3. Copy the two files below to your [rails_app]/lib directory:
# static_crawler.rb
require 'mechanize'
class StaticCrawler
# EXTENSIONS_IGNORED = %w[.csv .doc .docx .gif .jpg .jpeg .js .mp3 .mp4 .mpg .mpeg .pdf .png .ppt .rss .swf .txt .xls .xlsx .xml]
# BRB - In my case, I want to index document types like doc and pdf
EXTENSIONS_IGNORED = %w[.csv .gif .jpg .jpeg .js .mp3 .mp4 .mpg .mpeg .png .rss .swf .xml]
PROTOCOLS_IGNORED = %w[feed ftp itms javascript mailto]
def initialize(starting_url, credentials = nil, quiet_mode = false, sitemap = false, debug = false)
@bad_pages = []
@agent = WWW::Mechanize.new
@sitemap = sitemap
@debug = debug
@visited_pages = []
if credentials
creds = credentials.split(':')
@agent.basic_auth(creds[0], creds[1])
end
@quiet_mode = quiet_mode
@starting_url = starting_url
@starting_url_domain = starting_url[/([a-z0-9-]+)\.([a-z.]+)/i]

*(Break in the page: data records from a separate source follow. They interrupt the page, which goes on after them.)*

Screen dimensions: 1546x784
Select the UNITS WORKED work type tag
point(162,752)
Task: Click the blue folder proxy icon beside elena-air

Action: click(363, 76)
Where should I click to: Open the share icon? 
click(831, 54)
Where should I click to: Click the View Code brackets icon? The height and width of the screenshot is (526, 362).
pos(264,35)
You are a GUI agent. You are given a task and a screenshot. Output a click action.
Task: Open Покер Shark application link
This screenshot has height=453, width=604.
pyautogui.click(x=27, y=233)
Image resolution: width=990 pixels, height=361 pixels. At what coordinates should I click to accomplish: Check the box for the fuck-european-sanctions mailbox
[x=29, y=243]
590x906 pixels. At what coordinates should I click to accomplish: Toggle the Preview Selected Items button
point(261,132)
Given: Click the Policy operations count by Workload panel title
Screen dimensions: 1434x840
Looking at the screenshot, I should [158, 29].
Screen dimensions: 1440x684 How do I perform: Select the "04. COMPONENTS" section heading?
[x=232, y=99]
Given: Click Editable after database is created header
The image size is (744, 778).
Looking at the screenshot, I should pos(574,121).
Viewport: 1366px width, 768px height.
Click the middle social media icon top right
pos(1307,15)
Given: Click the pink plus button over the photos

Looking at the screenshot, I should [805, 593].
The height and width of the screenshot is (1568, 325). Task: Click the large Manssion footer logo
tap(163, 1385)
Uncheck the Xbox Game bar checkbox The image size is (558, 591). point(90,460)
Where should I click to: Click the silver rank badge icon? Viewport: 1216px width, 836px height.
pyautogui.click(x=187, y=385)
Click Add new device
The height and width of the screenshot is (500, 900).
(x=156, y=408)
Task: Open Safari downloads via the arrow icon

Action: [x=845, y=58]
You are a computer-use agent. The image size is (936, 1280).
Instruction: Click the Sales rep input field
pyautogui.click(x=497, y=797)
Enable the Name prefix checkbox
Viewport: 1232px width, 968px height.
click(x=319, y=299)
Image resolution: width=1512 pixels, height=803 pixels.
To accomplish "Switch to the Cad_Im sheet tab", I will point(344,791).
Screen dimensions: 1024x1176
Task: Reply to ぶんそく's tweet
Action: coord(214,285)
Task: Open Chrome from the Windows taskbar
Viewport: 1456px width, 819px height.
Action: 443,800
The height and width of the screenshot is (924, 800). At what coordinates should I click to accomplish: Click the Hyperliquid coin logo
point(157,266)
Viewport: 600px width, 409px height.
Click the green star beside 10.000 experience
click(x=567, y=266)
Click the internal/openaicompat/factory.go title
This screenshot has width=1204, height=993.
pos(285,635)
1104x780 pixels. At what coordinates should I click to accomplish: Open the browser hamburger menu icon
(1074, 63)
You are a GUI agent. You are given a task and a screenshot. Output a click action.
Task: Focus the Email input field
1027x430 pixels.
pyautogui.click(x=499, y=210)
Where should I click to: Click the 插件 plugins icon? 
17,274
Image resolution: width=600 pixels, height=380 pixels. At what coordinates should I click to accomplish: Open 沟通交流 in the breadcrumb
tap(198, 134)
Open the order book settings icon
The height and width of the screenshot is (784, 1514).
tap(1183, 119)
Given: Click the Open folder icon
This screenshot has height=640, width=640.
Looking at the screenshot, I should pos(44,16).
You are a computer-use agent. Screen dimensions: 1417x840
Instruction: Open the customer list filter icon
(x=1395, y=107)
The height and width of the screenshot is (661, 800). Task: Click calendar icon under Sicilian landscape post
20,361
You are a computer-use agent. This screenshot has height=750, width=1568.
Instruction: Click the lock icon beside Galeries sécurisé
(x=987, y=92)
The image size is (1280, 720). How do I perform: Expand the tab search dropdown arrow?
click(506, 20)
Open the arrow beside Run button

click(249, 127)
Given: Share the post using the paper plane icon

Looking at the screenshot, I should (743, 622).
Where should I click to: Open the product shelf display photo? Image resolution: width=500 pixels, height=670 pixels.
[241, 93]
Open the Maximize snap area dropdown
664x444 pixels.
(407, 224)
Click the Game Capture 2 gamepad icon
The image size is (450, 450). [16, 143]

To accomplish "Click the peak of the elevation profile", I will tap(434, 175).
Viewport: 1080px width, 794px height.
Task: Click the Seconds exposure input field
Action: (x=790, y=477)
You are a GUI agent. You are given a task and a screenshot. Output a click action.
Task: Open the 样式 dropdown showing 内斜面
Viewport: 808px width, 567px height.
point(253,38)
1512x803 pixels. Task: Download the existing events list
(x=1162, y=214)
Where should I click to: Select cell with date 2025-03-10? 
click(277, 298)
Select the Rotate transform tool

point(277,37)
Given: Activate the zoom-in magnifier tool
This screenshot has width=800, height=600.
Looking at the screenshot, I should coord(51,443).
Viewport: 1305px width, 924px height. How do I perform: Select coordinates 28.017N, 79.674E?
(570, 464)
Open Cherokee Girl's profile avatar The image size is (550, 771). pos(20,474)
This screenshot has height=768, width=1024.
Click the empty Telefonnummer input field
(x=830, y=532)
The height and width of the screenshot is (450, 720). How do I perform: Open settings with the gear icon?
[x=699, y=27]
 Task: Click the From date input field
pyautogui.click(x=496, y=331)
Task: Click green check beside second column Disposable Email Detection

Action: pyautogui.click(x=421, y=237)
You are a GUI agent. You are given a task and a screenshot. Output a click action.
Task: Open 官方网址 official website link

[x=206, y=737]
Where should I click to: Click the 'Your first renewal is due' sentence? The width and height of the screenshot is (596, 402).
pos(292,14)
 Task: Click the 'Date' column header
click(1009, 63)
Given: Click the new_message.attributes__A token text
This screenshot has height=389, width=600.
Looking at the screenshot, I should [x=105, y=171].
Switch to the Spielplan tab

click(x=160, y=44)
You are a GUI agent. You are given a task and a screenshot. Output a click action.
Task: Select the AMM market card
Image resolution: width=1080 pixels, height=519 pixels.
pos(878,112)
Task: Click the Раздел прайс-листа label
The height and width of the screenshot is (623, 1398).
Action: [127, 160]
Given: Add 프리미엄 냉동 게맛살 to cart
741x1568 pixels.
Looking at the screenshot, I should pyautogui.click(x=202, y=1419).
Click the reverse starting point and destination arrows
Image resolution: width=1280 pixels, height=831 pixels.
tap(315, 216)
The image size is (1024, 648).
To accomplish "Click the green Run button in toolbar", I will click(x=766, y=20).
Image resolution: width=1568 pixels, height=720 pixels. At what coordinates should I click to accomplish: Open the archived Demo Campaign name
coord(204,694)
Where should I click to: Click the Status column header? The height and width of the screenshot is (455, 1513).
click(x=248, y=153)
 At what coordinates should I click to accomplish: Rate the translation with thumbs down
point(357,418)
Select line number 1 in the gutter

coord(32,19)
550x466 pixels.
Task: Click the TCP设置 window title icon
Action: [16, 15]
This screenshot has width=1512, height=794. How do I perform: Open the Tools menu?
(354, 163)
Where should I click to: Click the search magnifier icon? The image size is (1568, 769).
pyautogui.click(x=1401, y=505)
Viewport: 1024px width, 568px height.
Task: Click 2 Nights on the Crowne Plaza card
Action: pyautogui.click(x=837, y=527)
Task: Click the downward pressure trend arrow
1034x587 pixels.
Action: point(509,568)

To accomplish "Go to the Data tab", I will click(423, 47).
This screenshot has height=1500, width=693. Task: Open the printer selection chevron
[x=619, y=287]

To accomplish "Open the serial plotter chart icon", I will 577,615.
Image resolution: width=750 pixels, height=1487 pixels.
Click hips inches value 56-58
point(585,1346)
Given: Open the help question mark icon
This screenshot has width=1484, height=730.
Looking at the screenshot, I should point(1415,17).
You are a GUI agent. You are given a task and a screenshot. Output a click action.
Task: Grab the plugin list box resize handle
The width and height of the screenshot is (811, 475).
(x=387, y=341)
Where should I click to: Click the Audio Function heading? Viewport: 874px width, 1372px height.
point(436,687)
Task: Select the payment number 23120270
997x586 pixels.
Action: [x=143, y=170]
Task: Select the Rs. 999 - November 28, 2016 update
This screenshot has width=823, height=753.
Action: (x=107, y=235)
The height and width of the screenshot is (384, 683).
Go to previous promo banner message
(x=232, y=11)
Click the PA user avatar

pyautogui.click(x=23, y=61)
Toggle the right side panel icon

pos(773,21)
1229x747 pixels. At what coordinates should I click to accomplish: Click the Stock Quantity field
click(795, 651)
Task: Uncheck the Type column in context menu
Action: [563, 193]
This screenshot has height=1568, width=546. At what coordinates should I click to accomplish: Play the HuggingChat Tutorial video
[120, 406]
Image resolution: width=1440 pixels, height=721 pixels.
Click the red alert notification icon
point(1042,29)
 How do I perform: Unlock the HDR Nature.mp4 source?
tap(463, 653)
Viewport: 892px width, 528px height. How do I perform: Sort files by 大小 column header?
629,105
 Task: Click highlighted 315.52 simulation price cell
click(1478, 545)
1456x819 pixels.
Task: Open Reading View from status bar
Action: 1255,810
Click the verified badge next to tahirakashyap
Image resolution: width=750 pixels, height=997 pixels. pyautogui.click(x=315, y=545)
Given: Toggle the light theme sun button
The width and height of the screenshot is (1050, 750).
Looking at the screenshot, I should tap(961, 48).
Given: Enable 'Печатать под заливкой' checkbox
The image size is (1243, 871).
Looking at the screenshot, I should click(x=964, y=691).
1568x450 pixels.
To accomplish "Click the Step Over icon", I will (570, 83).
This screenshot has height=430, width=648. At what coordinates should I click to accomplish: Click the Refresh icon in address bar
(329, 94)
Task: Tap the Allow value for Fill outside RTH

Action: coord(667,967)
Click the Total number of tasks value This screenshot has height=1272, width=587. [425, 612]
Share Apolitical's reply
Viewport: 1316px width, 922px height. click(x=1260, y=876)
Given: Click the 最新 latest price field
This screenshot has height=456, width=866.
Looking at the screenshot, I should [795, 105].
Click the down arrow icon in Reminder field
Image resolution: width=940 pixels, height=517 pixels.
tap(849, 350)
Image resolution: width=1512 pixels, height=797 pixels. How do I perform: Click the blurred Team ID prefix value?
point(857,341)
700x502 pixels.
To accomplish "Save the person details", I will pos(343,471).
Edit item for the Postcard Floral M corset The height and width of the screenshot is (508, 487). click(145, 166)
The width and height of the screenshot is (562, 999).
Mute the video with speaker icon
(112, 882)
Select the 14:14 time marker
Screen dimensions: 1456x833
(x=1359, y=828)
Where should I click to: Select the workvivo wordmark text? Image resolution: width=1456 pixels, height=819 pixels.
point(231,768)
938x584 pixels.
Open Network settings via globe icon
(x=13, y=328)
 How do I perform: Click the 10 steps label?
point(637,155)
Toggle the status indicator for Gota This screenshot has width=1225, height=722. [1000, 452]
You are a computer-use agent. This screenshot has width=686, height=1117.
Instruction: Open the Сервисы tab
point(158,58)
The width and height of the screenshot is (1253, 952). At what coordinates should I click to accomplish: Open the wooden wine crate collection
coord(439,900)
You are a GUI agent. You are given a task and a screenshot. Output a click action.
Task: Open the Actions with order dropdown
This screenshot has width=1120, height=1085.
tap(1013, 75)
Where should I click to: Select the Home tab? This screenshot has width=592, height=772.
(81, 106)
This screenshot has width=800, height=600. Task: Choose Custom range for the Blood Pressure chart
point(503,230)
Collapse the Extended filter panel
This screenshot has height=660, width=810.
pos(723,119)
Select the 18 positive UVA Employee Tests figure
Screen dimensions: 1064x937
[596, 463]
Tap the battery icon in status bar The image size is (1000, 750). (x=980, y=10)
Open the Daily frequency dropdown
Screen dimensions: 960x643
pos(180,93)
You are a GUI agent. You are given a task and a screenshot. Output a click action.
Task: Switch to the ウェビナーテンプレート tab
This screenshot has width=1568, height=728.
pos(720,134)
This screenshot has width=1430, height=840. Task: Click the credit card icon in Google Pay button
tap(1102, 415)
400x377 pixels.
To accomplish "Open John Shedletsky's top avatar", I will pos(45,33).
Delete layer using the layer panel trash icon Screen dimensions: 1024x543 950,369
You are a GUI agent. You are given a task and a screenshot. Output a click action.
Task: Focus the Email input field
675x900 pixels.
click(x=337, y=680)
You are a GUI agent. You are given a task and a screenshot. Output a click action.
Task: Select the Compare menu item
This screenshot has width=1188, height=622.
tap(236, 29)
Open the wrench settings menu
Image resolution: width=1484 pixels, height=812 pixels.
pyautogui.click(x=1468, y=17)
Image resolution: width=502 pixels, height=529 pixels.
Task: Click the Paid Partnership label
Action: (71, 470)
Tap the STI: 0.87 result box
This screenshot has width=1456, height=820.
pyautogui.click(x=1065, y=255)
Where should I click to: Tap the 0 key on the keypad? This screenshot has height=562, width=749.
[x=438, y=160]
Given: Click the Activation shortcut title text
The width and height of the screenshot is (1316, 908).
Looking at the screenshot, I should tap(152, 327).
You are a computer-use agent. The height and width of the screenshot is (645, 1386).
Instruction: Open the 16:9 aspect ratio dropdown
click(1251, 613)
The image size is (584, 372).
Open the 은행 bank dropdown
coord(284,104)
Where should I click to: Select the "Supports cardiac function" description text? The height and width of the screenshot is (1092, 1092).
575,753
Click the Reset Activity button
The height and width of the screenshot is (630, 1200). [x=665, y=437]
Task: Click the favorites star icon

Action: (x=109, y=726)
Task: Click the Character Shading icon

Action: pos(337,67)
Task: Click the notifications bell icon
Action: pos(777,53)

puts "domain: #{@starting_url_domain}" if @debug
extract_and_call_urls(starting_url)
generate_sitemap if @sitemap
end
def extract_and_call_urls(url)
#get page
puts "#{@visited_pages.size+1} #{url}" unless @quiet_mode
begin
page = @agent.get(url)
rescue => exception
@bad_pages << url
puts "error: #{url}, #{exception.message}"
return
end
#for any content types we may have missed above, exit if content type is not html
return if page.instance_of?(WWW::Mechanize::File) || page.content_type.index('text/html') == nil
#add to array
@visited_pages << url
#get links found on page
links = page.links
#for each link, call the url if not in history
links.each{ |link| extract_and_call_urls(link.href) unless
ignore_url?(link.href) || @visited_pages.include?(link.href) }
end
private
def ignore_url?(url)
begin
return ignored = true if url.nil? ||
(url.include? 'http' and !url.include?("webficient.com")) ||
@bad_pages.include?(url) ||
PROTOCOLS_IGNORED.find{ |prt| url =~ /#{prt}:/ } != nil ||
EXTENSIONS_IGNORED.find{ |ext| url =~ /#{ext}$/ } != nil
ensure
puts "ignored: #{url}" if ignored and @debug
end
end
def generate_sitemap
xml_str = ""
xml = Builder::XmlMarkup.new(:target => xml_str, :indent => 2)
xml.instruct!
xml.urlset(:xmlns=>'http://www.sitemaps.org/schemas/sitemap/0.9') {
@visited_pages.each do |url|
unless @starting_url == url
xml.url {
xml.loc(@starting_url + url)
xml.lastmod(Time.now.utc.strftime("%Y-%m-%dT%H:%M:%S+00:00"))
xml.changefreq('weekly')
}
end
end
}
save_file(xml_str)
# BRB - don't need to call this as something similar is called at the end of ModelCrawler
# update_google
end
# Saves the xml file to disc. This could also be used to ping the webmaster tools
def save_file(xml)
File.open(RAILS_ROOT + '/public/sitemaps/static.xml', "w+") do |f|
f.write(xml)
end
end
# Notify google of the new sitemap
# def update_google
# sitemap_uri = @starting_url + '/sitemap.xml'
# escaped_sitemap_uri = URI.escape(sitemap_uri)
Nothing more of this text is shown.